**What to produce:**
For each line below that contains the word "computer", return that line.
---------- Records
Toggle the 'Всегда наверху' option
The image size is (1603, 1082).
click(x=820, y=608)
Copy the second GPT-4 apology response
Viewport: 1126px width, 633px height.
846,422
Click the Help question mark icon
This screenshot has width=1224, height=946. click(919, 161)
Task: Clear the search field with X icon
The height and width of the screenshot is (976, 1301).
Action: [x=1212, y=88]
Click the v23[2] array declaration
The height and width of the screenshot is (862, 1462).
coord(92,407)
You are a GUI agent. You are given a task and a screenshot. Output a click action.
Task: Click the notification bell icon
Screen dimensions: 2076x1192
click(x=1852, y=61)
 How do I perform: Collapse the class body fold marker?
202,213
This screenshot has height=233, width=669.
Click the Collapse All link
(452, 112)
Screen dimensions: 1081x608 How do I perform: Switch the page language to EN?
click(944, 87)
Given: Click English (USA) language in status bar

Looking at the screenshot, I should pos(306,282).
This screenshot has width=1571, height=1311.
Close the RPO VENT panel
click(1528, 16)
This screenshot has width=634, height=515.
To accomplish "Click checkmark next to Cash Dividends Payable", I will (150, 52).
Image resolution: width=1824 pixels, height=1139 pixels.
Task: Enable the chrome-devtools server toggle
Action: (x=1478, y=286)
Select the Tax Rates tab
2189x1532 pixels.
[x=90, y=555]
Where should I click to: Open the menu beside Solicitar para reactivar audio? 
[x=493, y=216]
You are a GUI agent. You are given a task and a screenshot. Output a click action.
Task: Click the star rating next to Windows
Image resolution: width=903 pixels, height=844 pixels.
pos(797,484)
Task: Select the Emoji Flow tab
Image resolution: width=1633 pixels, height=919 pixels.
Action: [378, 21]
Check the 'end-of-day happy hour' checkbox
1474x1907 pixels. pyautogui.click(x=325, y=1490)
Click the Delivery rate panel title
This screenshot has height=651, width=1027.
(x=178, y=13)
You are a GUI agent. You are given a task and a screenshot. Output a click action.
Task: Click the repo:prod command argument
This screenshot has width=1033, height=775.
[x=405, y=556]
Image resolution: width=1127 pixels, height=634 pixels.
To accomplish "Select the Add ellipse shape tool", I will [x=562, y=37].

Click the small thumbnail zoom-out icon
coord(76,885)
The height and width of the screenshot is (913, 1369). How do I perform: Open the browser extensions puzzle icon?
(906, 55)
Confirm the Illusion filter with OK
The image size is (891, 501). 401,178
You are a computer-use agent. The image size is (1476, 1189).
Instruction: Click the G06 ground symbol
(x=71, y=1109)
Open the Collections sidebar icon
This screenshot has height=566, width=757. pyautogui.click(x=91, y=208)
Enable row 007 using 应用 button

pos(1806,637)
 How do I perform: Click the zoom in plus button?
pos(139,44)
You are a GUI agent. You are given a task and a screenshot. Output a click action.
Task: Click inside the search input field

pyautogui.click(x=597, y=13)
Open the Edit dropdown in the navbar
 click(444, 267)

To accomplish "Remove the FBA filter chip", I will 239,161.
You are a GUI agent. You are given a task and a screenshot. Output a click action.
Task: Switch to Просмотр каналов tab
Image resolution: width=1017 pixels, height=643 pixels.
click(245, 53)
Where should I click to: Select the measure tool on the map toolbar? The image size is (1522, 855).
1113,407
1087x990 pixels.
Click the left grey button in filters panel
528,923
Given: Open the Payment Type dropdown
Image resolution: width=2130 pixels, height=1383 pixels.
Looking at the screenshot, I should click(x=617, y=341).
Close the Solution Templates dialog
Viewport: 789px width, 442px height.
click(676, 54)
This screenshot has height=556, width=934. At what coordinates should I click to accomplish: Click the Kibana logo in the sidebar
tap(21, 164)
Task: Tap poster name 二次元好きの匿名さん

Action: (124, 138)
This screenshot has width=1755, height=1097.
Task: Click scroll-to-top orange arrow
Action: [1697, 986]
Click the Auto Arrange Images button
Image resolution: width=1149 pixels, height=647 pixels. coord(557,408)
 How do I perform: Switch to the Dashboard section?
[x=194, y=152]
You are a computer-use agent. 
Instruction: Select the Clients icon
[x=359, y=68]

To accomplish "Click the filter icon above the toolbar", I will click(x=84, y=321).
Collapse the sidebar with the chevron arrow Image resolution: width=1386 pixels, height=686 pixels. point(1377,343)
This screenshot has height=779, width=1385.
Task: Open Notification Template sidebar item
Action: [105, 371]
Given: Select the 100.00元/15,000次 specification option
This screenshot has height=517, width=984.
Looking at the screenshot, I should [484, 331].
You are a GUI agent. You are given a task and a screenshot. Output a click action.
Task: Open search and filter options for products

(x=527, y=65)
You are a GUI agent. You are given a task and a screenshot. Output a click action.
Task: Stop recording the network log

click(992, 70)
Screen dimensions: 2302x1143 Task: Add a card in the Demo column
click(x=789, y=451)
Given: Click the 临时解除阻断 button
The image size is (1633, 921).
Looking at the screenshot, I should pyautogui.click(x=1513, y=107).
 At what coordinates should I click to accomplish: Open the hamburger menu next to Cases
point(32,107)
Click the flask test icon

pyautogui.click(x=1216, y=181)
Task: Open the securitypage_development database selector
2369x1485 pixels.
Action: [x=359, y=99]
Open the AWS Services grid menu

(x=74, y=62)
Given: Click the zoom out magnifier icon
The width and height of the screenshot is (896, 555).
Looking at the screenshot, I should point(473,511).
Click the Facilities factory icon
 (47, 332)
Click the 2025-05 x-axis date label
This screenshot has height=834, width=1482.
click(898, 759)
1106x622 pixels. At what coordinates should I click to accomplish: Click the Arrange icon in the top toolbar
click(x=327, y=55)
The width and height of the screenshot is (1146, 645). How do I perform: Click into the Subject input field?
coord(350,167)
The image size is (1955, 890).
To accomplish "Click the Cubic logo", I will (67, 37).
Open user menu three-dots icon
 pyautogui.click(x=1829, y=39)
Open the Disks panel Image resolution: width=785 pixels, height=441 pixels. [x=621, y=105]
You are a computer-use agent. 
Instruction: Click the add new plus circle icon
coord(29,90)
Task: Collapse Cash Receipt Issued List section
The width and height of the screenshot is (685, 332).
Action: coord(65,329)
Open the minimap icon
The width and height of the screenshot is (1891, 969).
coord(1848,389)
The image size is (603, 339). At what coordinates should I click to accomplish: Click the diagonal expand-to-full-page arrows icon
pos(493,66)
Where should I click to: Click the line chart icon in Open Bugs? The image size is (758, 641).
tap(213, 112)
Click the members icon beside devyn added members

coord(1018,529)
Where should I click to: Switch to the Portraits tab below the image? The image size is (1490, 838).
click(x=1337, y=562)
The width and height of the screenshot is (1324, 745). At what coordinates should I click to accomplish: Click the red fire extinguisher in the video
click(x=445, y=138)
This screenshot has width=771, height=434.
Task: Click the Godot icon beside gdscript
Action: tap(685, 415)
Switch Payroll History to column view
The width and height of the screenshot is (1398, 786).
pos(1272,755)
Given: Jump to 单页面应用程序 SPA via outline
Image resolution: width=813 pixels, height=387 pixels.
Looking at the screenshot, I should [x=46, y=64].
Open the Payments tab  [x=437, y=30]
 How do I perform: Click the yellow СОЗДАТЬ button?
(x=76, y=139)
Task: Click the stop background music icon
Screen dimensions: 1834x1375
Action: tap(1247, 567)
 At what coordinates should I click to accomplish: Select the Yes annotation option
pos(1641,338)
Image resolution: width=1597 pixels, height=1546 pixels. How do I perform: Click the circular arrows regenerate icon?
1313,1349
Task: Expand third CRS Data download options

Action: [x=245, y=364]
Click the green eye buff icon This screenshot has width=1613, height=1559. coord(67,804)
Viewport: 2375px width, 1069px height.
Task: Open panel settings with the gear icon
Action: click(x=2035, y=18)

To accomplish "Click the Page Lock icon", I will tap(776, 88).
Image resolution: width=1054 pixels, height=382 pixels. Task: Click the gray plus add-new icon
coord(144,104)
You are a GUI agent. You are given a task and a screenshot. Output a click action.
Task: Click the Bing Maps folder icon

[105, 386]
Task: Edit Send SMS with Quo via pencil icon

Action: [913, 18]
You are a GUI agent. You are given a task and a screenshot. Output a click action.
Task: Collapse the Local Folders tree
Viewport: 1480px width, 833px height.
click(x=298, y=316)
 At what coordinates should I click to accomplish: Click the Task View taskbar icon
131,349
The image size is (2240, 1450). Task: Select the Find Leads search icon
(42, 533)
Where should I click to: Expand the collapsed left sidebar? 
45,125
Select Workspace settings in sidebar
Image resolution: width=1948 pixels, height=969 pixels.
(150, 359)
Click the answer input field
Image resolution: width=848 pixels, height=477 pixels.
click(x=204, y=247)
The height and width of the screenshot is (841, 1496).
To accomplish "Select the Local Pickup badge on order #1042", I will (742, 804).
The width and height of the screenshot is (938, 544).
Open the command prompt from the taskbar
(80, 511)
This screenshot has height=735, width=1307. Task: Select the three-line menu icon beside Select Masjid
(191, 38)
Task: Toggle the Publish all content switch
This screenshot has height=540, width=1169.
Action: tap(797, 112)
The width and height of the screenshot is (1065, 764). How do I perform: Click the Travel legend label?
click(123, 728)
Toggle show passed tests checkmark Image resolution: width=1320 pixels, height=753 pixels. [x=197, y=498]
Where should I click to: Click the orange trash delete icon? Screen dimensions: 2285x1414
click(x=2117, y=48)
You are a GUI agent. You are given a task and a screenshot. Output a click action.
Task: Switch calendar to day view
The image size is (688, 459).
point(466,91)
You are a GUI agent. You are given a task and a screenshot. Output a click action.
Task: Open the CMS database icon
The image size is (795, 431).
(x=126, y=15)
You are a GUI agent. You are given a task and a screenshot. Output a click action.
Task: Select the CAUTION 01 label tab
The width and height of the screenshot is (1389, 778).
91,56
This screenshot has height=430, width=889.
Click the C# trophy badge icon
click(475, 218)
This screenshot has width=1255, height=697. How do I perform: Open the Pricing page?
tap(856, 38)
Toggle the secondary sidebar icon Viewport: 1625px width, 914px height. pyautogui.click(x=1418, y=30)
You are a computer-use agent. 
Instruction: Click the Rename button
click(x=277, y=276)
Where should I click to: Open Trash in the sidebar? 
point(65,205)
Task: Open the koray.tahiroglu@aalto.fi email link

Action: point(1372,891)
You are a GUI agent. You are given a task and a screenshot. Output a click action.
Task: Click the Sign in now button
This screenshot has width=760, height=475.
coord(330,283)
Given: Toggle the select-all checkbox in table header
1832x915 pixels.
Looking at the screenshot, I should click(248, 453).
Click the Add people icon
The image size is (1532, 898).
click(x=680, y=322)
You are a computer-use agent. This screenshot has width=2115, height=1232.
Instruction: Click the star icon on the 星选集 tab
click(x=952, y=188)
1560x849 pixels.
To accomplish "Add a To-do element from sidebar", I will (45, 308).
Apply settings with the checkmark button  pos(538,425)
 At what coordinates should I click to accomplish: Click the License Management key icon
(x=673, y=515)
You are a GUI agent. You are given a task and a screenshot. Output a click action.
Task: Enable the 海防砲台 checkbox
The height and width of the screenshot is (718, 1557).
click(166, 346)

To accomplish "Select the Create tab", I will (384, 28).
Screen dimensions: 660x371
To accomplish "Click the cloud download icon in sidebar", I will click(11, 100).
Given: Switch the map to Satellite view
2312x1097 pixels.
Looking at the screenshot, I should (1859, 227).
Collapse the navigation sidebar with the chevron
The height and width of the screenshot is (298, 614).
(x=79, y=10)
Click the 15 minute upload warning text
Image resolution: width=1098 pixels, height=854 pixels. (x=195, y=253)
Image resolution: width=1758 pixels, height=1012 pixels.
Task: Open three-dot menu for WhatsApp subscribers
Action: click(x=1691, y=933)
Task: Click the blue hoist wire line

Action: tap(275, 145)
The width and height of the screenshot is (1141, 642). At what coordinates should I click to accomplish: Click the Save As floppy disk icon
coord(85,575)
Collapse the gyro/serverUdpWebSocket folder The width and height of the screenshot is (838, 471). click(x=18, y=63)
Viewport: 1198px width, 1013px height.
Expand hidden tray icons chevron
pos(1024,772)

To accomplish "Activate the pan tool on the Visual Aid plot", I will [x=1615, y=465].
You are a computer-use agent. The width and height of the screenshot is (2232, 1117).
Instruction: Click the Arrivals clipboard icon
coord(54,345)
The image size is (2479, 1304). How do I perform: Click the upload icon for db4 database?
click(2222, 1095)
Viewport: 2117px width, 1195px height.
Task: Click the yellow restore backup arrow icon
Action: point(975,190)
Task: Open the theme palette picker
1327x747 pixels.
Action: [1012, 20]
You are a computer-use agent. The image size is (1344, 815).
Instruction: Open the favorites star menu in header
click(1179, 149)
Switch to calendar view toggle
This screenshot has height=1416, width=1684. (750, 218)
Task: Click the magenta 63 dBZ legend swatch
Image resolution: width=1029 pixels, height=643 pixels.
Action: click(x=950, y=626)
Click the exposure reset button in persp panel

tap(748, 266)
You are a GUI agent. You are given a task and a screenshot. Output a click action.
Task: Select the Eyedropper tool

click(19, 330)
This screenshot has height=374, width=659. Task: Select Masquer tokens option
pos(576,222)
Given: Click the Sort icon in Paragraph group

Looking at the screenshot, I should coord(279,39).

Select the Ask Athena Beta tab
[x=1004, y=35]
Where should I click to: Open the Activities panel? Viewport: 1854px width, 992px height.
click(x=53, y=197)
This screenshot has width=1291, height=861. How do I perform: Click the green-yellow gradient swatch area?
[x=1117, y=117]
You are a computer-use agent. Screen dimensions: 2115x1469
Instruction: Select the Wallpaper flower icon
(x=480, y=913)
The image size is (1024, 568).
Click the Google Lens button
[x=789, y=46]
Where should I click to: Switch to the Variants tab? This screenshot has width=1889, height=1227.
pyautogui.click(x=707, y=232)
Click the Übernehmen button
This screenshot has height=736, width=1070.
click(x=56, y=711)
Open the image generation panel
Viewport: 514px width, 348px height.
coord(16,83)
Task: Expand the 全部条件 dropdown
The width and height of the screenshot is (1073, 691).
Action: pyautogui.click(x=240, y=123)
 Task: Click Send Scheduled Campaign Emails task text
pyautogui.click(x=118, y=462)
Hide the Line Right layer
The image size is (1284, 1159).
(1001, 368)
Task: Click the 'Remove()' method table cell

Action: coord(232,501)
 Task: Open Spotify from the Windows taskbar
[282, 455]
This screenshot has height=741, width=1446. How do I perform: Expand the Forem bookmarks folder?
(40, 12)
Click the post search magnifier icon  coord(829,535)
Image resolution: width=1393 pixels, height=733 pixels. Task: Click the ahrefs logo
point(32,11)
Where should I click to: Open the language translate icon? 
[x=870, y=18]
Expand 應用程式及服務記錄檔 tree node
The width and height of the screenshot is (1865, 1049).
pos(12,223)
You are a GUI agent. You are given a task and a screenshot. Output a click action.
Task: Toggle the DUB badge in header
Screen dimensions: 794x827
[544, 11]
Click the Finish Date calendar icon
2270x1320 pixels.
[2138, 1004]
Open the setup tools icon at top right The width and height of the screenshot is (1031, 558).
--------------------
**Finished exercise:**
You are a computer-use agent. The image size is (1476, 1189).
You are a computer-use agent. 
You are a computer-use agent. 
You are a computer-use agent. 
You are a computer-use agent. This screenshot has width=2115, height=1232.
You are a computer-use agent. The width and height of the screenshot is (2232, 1117).
You are a computer-use agent. The image size is (1344, 815).
You are a computer-use agent. Screen dimensions: 2115x1469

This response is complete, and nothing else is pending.